# Exercise details:
Go to the line that contains "Image resolution: width=618" in the listing below, then output it and every line after it exactly, omitting pictures.

________

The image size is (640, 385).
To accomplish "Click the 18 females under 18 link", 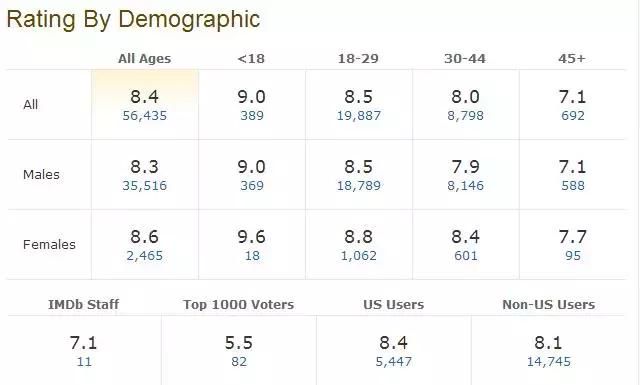I will point(252,256).
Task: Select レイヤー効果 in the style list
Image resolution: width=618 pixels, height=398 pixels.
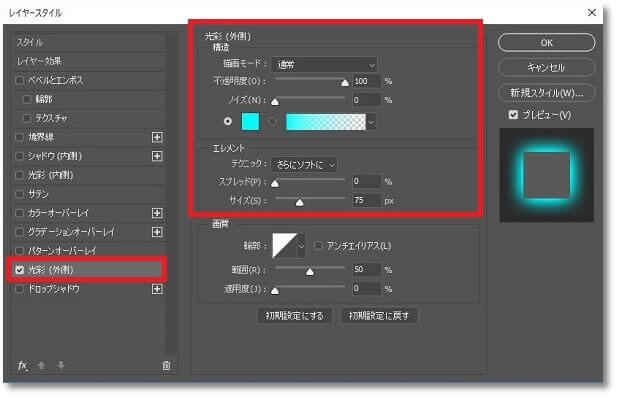Action: point(88,61)
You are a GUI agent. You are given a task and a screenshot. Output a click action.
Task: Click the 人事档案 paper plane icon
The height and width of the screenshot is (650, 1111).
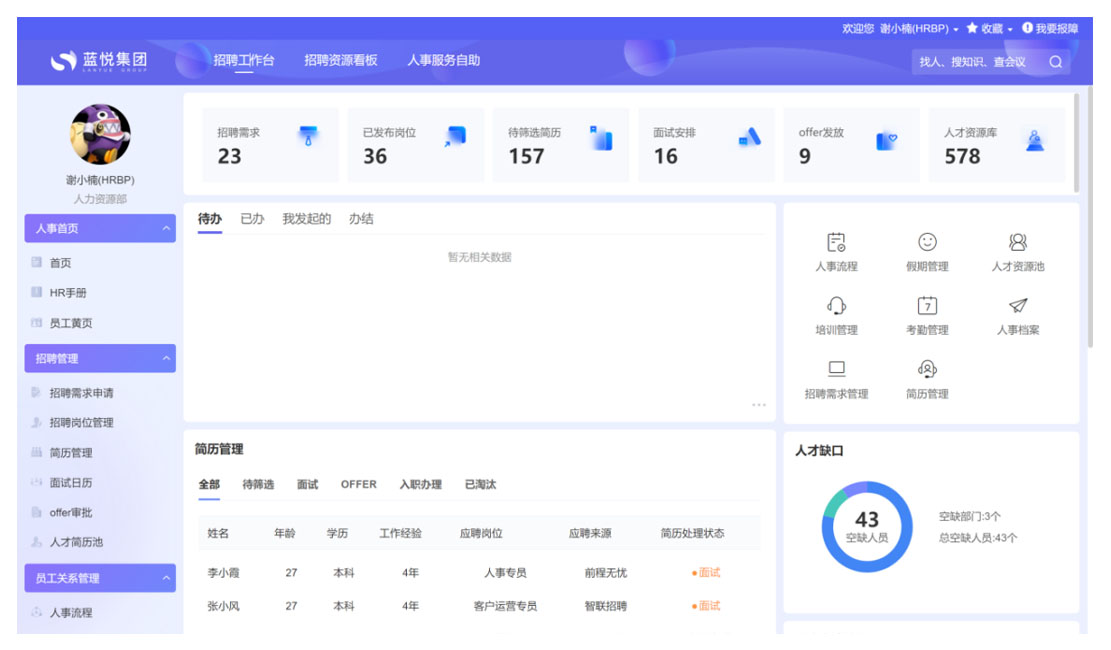pos(1018,306)
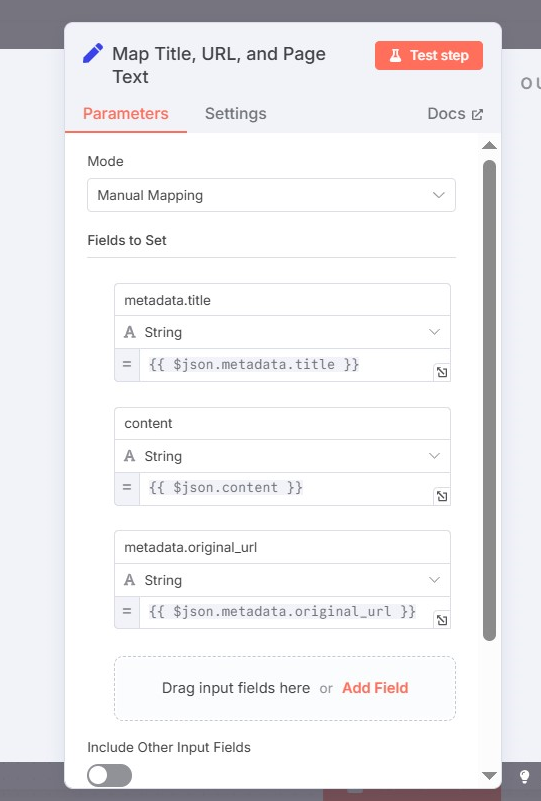Viewport: 541px width, 801px height.
Task: Click the vertical scrollbar thumb
Action: [x=489, y=400]
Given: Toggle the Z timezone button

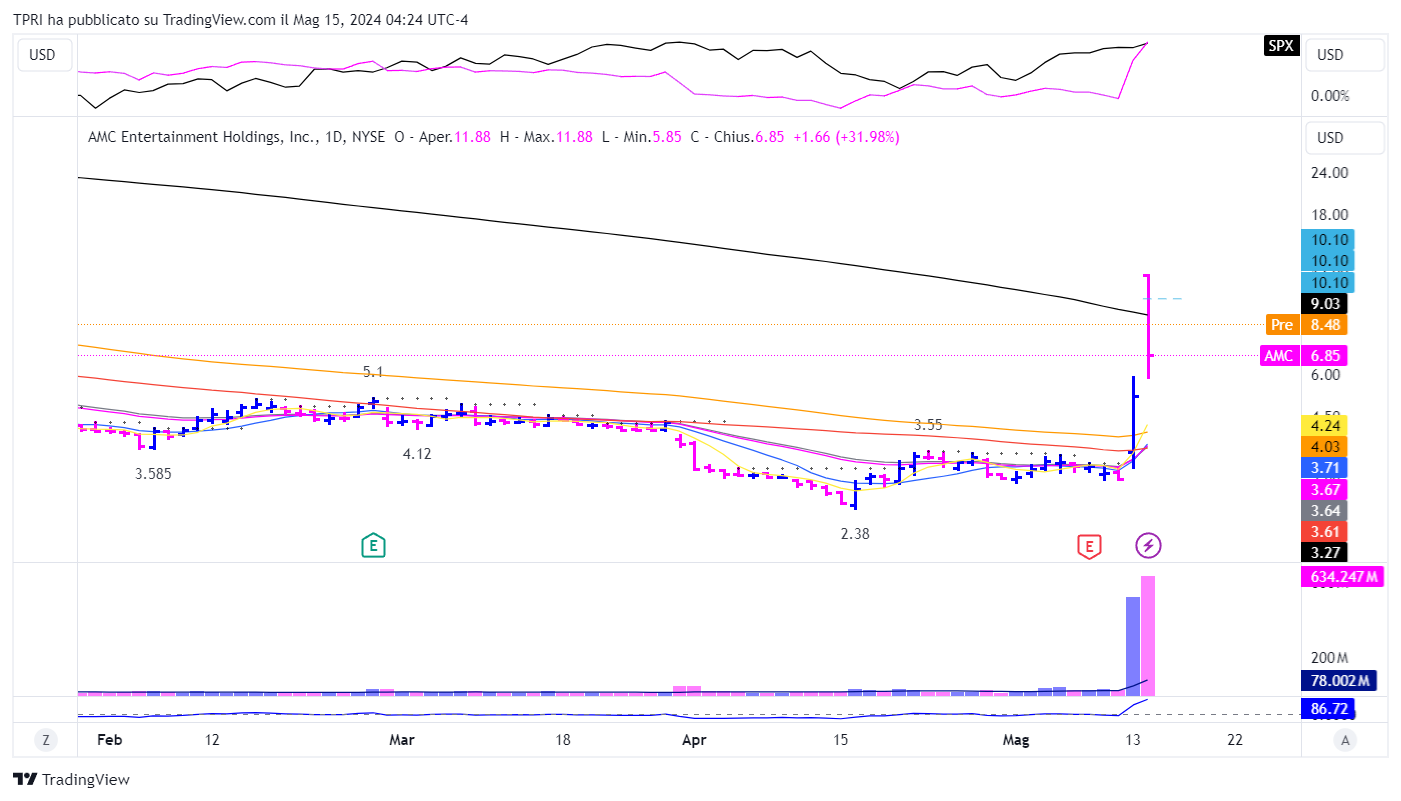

________

# Response box:
Image resolution: width=618 pixels, height=398 pixels.
Action: point(88,61)
You are a GUI agent. You are given a task and a screenshot. Output a click action.
Task: Click the 人事档案 paper plane icon
The height and width of the screenshot is (650, 1111).
pos(1018,306)
Viewport: 541px width, 801px height.
Task: Click the vertical scrollbar thumb
Action: [x=489, y=400]
Given: Toggle the Z timezone button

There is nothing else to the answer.